** Opening RECORDS PROVIDED block **

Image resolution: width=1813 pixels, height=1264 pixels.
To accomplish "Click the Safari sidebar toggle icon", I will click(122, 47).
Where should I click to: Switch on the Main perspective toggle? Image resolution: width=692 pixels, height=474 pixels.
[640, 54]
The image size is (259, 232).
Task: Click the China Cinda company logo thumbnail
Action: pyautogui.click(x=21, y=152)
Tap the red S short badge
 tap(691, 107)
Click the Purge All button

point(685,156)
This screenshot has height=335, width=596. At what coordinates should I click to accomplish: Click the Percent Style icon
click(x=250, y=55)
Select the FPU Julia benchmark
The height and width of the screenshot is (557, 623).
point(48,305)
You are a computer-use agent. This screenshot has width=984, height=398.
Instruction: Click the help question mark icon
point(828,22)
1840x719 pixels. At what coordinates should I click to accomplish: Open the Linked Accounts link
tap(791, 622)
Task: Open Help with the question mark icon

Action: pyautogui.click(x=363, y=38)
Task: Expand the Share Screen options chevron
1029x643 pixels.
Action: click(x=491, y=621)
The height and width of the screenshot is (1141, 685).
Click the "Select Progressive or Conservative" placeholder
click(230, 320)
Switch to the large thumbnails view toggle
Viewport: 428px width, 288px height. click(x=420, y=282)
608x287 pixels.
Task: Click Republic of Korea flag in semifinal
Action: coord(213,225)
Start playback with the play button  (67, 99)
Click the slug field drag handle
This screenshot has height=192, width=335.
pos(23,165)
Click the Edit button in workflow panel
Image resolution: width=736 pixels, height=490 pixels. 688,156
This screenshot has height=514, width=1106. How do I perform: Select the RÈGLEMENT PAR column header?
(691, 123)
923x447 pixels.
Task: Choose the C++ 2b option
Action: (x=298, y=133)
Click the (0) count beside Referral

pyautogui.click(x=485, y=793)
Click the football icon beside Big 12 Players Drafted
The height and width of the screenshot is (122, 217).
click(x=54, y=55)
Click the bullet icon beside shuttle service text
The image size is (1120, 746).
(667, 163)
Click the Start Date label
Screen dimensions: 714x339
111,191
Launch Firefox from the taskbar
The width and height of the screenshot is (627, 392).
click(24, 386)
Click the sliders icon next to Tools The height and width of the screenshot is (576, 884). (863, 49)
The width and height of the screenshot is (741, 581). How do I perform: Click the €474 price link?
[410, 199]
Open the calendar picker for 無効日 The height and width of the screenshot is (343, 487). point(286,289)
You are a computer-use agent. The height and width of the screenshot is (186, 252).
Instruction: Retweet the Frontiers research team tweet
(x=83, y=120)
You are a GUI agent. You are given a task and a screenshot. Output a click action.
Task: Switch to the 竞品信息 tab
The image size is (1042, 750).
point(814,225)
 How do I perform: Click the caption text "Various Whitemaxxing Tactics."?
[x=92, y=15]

** Closing RECORDS PROVIDED block **

YOUR INSTRUCTIONS -
Only a number is needed: how many lines of the material above contain "Start"?

COMPLETED TASK -
2